(Excerpts from a dataset)

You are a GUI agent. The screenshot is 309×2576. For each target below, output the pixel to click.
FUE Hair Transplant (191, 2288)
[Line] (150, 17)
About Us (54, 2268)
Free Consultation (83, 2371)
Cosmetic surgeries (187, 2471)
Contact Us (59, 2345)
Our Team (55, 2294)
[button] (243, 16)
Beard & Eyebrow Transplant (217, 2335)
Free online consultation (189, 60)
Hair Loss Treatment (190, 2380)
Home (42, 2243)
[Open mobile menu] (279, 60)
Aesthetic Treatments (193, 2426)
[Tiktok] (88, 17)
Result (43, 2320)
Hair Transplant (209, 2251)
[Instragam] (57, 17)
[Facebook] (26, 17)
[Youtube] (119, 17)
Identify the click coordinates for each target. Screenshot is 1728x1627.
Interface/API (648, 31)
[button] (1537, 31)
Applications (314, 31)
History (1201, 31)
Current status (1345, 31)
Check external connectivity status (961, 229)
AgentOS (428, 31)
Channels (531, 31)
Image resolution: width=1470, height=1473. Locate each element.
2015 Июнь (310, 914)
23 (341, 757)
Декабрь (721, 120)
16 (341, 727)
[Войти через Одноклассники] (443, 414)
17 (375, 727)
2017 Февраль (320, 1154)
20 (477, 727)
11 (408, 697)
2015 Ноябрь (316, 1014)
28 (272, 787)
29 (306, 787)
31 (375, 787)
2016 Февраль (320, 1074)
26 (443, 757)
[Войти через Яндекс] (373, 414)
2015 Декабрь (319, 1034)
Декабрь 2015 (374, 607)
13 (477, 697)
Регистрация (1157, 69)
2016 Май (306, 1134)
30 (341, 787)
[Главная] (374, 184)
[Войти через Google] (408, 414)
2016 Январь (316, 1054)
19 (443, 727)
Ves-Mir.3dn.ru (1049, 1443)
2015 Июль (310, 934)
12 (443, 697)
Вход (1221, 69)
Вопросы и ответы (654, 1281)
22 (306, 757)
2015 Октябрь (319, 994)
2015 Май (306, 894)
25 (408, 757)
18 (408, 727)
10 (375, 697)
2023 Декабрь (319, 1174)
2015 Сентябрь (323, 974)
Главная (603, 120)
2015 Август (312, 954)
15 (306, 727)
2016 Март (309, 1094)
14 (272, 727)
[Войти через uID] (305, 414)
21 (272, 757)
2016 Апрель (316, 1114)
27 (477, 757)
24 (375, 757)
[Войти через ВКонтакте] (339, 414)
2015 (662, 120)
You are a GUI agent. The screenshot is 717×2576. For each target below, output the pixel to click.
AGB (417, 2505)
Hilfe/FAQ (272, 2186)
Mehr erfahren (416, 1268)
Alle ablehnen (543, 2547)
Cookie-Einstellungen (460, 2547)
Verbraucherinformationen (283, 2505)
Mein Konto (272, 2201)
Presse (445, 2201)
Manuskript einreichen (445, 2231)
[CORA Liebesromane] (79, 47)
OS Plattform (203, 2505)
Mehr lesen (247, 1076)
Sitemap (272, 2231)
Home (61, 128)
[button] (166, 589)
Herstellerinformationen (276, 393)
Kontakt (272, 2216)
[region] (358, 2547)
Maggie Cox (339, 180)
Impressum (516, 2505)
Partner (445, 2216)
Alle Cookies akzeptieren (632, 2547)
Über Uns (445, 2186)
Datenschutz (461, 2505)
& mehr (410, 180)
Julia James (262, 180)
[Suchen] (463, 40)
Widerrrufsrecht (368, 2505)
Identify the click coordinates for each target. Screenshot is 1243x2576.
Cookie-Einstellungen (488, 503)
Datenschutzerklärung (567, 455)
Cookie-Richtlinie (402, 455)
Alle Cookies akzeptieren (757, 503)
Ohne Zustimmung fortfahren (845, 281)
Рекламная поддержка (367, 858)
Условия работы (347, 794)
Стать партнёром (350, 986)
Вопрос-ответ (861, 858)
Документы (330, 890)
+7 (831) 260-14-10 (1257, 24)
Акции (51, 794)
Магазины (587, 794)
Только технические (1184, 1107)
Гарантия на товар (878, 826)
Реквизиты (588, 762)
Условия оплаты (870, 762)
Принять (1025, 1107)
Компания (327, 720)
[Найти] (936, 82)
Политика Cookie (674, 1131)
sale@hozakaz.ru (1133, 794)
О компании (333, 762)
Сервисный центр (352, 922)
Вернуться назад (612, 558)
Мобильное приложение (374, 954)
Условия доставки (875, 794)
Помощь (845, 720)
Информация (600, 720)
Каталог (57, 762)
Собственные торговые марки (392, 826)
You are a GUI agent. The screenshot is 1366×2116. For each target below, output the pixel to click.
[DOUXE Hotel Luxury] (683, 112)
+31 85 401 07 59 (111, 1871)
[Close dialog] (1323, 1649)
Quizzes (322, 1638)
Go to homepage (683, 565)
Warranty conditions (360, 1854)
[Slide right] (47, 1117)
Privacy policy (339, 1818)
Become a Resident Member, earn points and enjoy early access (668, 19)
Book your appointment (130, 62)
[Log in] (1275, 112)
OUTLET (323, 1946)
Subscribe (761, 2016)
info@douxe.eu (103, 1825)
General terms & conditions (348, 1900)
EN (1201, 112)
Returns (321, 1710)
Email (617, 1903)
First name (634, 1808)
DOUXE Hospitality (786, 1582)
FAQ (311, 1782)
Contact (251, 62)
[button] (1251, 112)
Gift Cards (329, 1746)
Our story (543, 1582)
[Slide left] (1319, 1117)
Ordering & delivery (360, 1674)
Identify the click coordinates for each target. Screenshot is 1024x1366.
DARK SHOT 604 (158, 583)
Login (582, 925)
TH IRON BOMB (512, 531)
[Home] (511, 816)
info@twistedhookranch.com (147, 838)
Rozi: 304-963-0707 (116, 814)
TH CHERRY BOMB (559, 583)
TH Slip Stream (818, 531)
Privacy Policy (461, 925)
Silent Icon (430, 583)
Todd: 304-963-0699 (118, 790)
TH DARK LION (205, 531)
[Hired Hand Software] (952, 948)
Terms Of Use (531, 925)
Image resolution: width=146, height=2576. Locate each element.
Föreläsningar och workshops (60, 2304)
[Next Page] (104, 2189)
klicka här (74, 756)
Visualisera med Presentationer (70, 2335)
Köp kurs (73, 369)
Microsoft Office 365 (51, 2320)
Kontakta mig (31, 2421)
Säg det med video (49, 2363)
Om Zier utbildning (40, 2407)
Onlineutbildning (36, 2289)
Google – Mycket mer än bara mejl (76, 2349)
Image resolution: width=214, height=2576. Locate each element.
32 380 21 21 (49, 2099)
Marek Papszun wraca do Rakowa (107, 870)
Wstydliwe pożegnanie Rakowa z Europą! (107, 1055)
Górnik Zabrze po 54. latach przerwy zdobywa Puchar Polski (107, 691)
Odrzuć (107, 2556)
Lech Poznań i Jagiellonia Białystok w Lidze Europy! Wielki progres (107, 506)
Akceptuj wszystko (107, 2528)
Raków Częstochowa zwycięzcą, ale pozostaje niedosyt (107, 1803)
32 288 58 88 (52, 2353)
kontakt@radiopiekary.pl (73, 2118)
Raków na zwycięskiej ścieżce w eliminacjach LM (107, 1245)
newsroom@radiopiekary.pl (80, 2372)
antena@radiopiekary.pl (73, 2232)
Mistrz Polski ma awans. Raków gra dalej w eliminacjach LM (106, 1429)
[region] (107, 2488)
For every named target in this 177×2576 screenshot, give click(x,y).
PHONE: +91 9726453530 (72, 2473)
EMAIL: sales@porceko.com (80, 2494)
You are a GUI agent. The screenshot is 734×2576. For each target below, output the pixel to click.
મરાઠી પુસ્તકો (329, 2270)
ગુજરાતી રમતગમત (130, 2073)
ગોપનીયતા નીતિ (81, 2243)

WORK REQUEST
Would you repeat each of the lines above exactly?

EXERCISE ANSWER
You are a GUI agent. The screenshot is 309×2576. For each target below, output the pixel to click.
FUE Hair Transplant (191, 2288)
[Line] (150, 17)
About Us (54, 2268)
Free Consultation (83, 2371)
Cosmetic surgeries (187, 2471)
Contact Us (59, 2345)
Our Team (55, 2294)
[button] (243, 16)
Beard & Eyebrow Transplant (217, 2335)
Free online consultation (189, 60)
Hair Loss Treatment (190, 2380)
Home (42, 2243)
[Open mobile menu] (279, 60)
Aesthetic Treatments (193, 2426)
[Tiktok] (88, 17)
Result (43, 2320)
Hair Transplant (209, 2251)
[Instragam] (57, 17)
[Facebook] (26, 17)
[Youtube] (119, 17)
Identify the click coordinates for each target. Screenshot is 1728x1627.
Interface/API (648, 31)
[button] (1537, 31)
Applications (314, 31)
History (1201, 31)
Current status (1345, 31)
Check external connectivity status (961, 229)
AgentOS (428, 31)
Channels (531, 31)
Image resolution: width=1470, height=1473. Locate each element.
2015 Июнь (310, 914)
23 (341, 757)
Декабрь (721, 120)
16 (341, 727)
[Войти через Одноклассники] (443, 414)
17 (375, 727)
2017 Февраль (320, 1154)
20 (477, 727)
11 (408, 697)
2015 Ноябрь (316, 1014)
28 (272, 787)
29 (306, 787)
31 (375, 787)
2016 Февраль (320, 1074)
26 (443, 757)
[Войти через Яндекс] (373, 414)
2015 Декабрь (319, 1034)
Декабрь 2015 (374, 607)
13 (477, 697)
Регистрация (1157, 69)
2016 Май (306, 1134)
30 (341, 787)
[Главная] (374, 184)
[Войти через Google] (408, 414)
2016 Январь (316, 1054)
19 (443, 727)
Ves-Mir.3dn.ru (1049, 1443)
2015 Июль (310, 934)
12 (443, 697)
Вход (1221, 69)
Вопросы и ответы (654, 1281)
22 (306, 757)
2015 Октябрь (319, 994)
2015 Май (306, 894)
25 (408, 757)
18 (408, 727)
10 (375, 697)
2023 Декабрь (319, 1174)
2015 Сентябрь (323, 974)
Главная (603, 120)
2015 Август (312, 954)
15 (306, 727)
2016 Март (309, 1094)
14 (272, 727)
[Войти через uID] (305, 414)
21 (272, 757)
2016 Апрель (316, 1114)
27 (477, 757)
24 (375, 757)
[Войти через ВКонтакте] (339, 414)
2015 (662, 120)
You are a GUI agent. The screenshot is 717×2576. For each target below, output the pixel to click.
AGB (417, 2505)
Hilfe/FAQ (272, 2186)
Mehr erfahren (416, 1268)
Alle ablehnen (543, 2547)
Cookie-Einstellungen (460, 2547)
Verbraucherinformationen (283, 2505)
Mein Konto (272, 2201)
Presse (445, 2201)
Manuskript einreichen (445, 2231)
[CORA Liebesromane] (79, 47)
OS Plattform (203, 2505)
Mehr lesen (247, 1076)
Sitemap (272, 2231)
Home (61, 128)
[button] (166, 589)
Herstellerinformationen (276, 393)
Kontakt (272, 2216)
[region] (358, 2547)
Maggie Cox (339, 180)
Impressum (516, 2505)
Partner (445, 2216)
Alle Cookies akzeptieren (632, 2547)
Über Uns (445, 2186)
Datenschutz (461, 2505)
& mehr (410, 180)
Julia James (262, 180)
[Suchen] (463, 40)
Widerrrufsrecht (368, 2505)
Identify the click coordinates for each target. Screenshot is 1243x2576.
Cookie-Einstellungen (488, 503)
Datenschutzerklärung (567, 455)
Cookie-Richtlinie (402, 455)
Alle Cookies akzeptieren (757, 503)
Ohne Zustimmung fortfahren (845, 281)
Рекламная поддержка (367, 858)
Условия работы (347, 794)
Стать партнёром (350, 986)
Вопрос-ответ (861, 858)
Документы (330, 890)
+7 (831) 260-14-10 (1257, 24)
Акции (51, 794)
Магазины (587, 794)
Только технические (1184, 1107)
Гарантия на товар (878, 826)
Реквизиты (588, 762)
Условия оплаты (870, 762)
Принять (1025, 1107)
Компания (327, 720)
[Найти] (936, 82)
Политика Cookie (674, 1131)
sale@hozakaz.ru (1133, 794)
О компании (333, 762)
Сервисный центр (352, 922)
Вернуться назад (612, 558)
Мобильное приложение (374, 954)
Условия доставки (875, 794)
Помощь (845, 720)
Информация (600, 720)
Каталог (57, 762)
Собственные торговые марки (392, 826)
You are a GUI agent. The screenshot is 1366×2116. For each target below, output the pixel to click.
[DOUXE Hotel Luxury] (683, 112)
+31 85 401 07 59 (111, 1871)
[Close dialog] (1323, 1649)
Quizzes (322, 1638)
Go to homepage (683, 565)
Warranty conditions (360, 1854)
[Slide right] (47, 1117)
Privacy policy (339, 1818)
Become a Resident Member, earn points and enjoy early access (668, 19)
Book your appointment (130, 62)
[Log in] (1275, 112)
OUTLET (323, 1946)
Subscribe (761, 2016)
info@douxe.eu (103, 1825)
General terms & conditions (348, 1900)
EN (1201, 112)
Returns (321, 1710)
Email (617, 1903)
First name (634, 1808)
DOUXE Hospitality (786, 1582)
FAQ (311, 1782)
Contact (251, 62)
[button] (1251, 112)
Gift Cards (329, 1746)
Our story (543, 1582)
[Slide left] (1319, 1117)
Ordering & delivery (360, 1674)
Identify the click coordinates for each target. Screenshot is 1024x1366.
DARK SHOT 604 (158, 583)
Login (582, 925)
TH IRON BOMB (512, 531)
[Home] (511, 816)
info@twistedhookranch.com (147, 838)
Rozi: 304-963-0707 (116, 814)
TH CHERRY BOMB (559, 583)
TH Slip Stream (818, 531)
Privacy Policy (461, 925)
Silent Icon (430, 583)
Todd: 304-963-0699 (118, 790)
TH DARK LION (205, 531)
[Hired Hand Software] (952, 948)
Terms Of Use (531, 925)
Image resolution: width=146, height=2576. Locate each element.
Föreläsningar och workshops (60, 2304)
[Next Page] (104, 2189)
klicka här (74, 756)
Visualisera med Presentationer (70, 2335)
Köp kurs (73, 369)
Microsoft Office 365 (51, 2320)
Kontakta mig (31, 2421)
Säg det med video (49, 2363)
Om Zier utbildning (40, 2407)
Onlineutbildning (36, 2289)
Google – Mycket mer än bara mejl (76, 2349)
Image resolution: width=214, height=2576. Locate each element.
32 380 21 21 (49, 2099)
Marek Papszun wraca do Rakowa (107, 870)
Wstydliwe pożegnanie Rakowa z Europą! (107, 1055)
Górnik Zabrze po 54. latach przerwy zdobywa Puchar Polski (107, 691)
Odrzuć (107, 2556)
Lech Poznań i Jagiellonia Białystok w Lidze Europy! Wielki progres (107, 506)
Akceptuj wszystko (107, 2528)
Raków Częstochowa zwycięzcą, ale pozostaje niedosyt (107, 1803)
32 288 58 88 (52, 2353)
kontakt@radiopiekary.pl (73, 2118)
Raków na zwycięskiej ścieżce w eliminacjach LM (107, 1245)
newsroom@radiopiekary.pl (80, 2372)
antena@radiopiekary.pl (73, 2232)
Mistrz Polski ma awans. Raków gra dalej w eliminacjach LM (106, 1429)
[region] (107, 2488)
For every named target in this 177×2576 screenshot, give click(x,y).
PHONE: +91 9726453530 (72, 2473)
EMAIL: sales@porceko.com (80, 2494)
You are a GUI agent. The screenshot is 734×2576. For each target below, output the pixel to click.
મરાઠી પુસ્તકો (329, 2270)
ગુજરાતી રમતગમત (130, 2073)
ગોપનીયતા નીતિ (81, 2243)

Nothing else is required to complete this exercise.